Quicksand is the first novel by American author Nella Larsen, first published in 1928.[1] Out of print from the 1930s to the 1970s, Quicksand is a work that explores both cross-cultural and interracial themes. Larsen dedicated the novel to her husband.[2]

Jacquelyn Y. McLendon called this work the more "obviously autobiographical" of Larsen's two novels. Larsen called the emotional experiences of the novel "the awful truth" in a letter to her friend Carl van Vechten.[3]

Plot

The protagonist is the well-educated, mixed-race Helga Crane, who struggles to find her identity in a world of racialized crisis in the 1920s. Helga is the daughter of a Danish mother, who died when she was an adolescent, and a West Indian father, who is absent. Her early years were spent with her Danish mother and White step-father who loathed her, and there began her torn relationship with her split identity. The novel gives us a glimpse into the dichotomy of biracial identity and the divergence into two vastly different worlds as the protagonist travels through uniquely different cultural spaces ranging from Jazz Age Harlem to Copenhagen, Denmark.
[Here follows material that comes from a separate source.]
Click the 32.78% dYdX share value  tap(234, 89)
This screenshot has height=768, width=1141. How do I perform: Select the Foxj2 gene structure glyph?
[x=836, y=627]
The novel begins with Helga teaching at a southern black school in Naxos (thought by critics to reflect Larsen's experiences of the Tuskegee Institute and Fisk University). The principal is Dr Anderson, with whom Helga—as she later realises—falls in love. While teaching in Naxos, Helga suffers from angst, repelled by the institution's tendency to whitewash her black colleagues. A key development in the plot is her discontent at the social uplift philosophy espoused by a white preacher, a Booker T. Washington-inspired sermon that reinforces racial segregation and warns black students that striving for social equality will lead them to become avaricious. Helga's anger at the sermon incites her first attempt to escape oppression: she quits her job and moves home to Chicago.

In Chicago, Helga's white maternal uncle and former sponsor, now married to a bigoted woman, shuns her. Unemployed and in desperation, Helga is saved by a few days working as secretary to the black, wealthy but brash Mrs. Hayes-Rore, who is a prominent activist concerning the "race problem". Hayes-Rore enables Helga to move to Harlem and become a secretary there.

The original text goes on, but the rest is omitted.